START Passage

Studio album by Worm Shepherd
- Released: December 25, 2020
- Genre: Death metal, deathcore, symphonic black metal, technical death metal
- Length: 44:15
- Label: Unique Leader Records (re-release)

Worm Shepherd chronology
|  | In the Wake ov Sòl (2020) | Ritual Hymns (2022) |

= In the Wake ov Sòl =

In the Wake ov Sòl is the debut album by American blackened deathcore band Worm Shepherd, released independently on December 25, 2020, before getting signed to Unique Leader Records and re-releasing the album via the label on June 4, 2021, with a previously unreleased bonus track, "Chasm Dweller". Vocalist Devin Duarte stated that he wrote the album when he was "at my emotional lowest and brought me back to the darkest places in my life. I wanted to encapsulate the hopelessness people feel with these words, so that it can have a uniting effect. I wrote all the lyrics at the location where I made an attempt on my life, and I feel that it brought me even closer to the message."

END Passage

### Task statement
Please answer these questions from the album entry above.
1. What is the album's total length?
2. Which label re-released it?
3. What was the title of the bonus track added to the re-release?

START Recorded data

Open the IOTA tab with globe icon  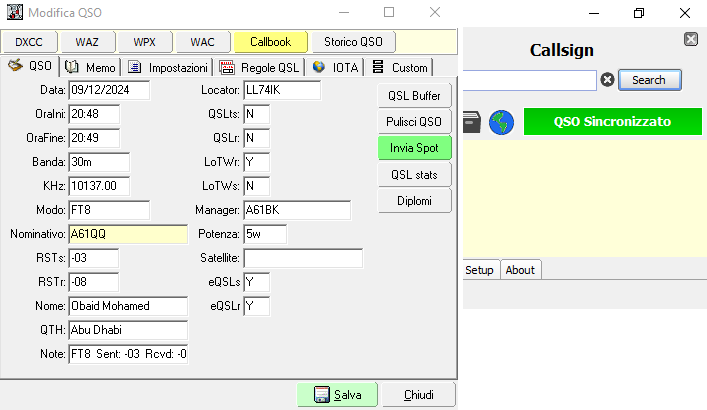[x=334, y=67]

END Recorded data
START Recorded data

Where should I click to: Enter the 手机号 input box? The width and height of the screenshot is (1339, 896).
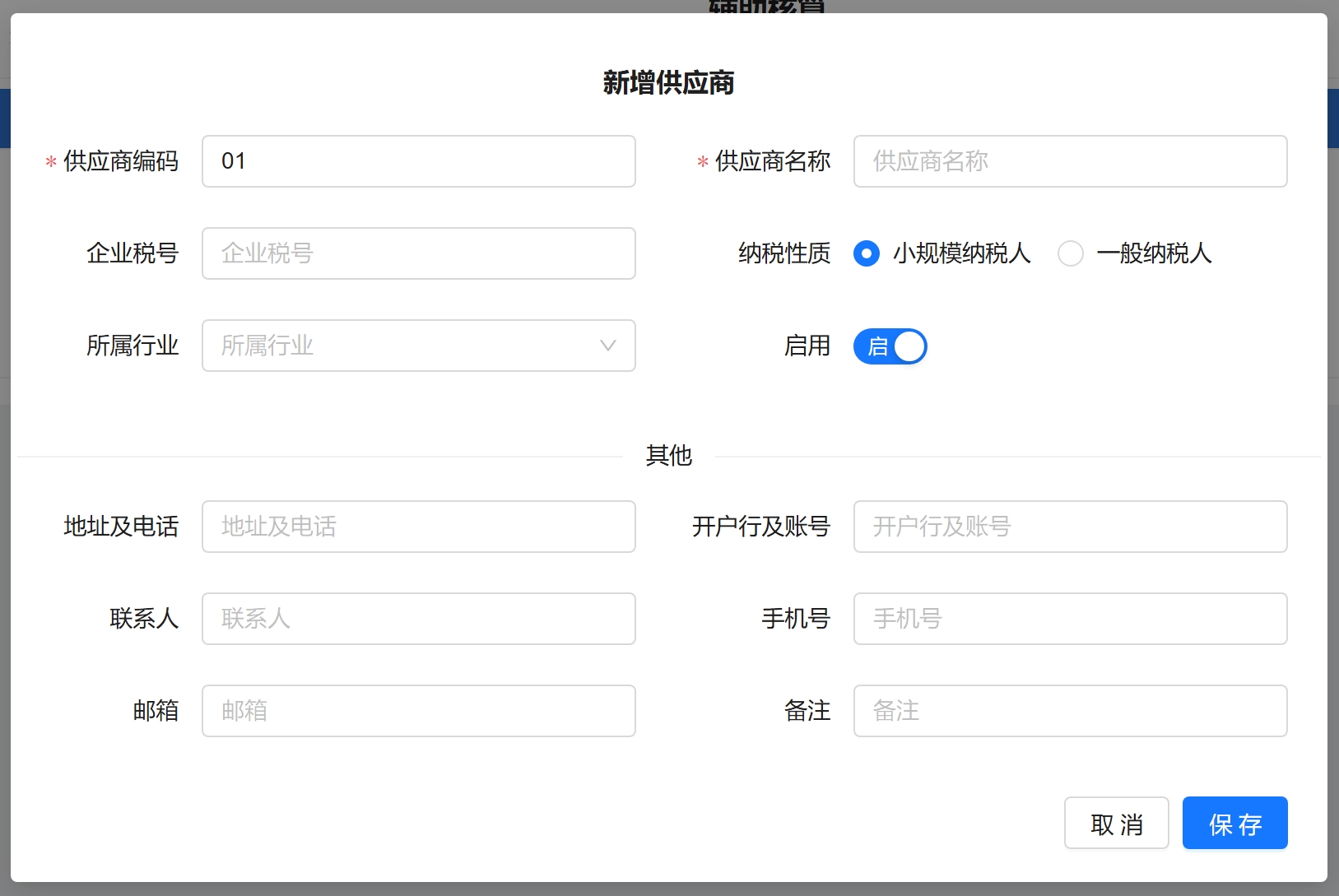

END Recorded data

### Solution for this exercise
1. 44:15
2. Unique Leader Records
3. "Chasm Dweller"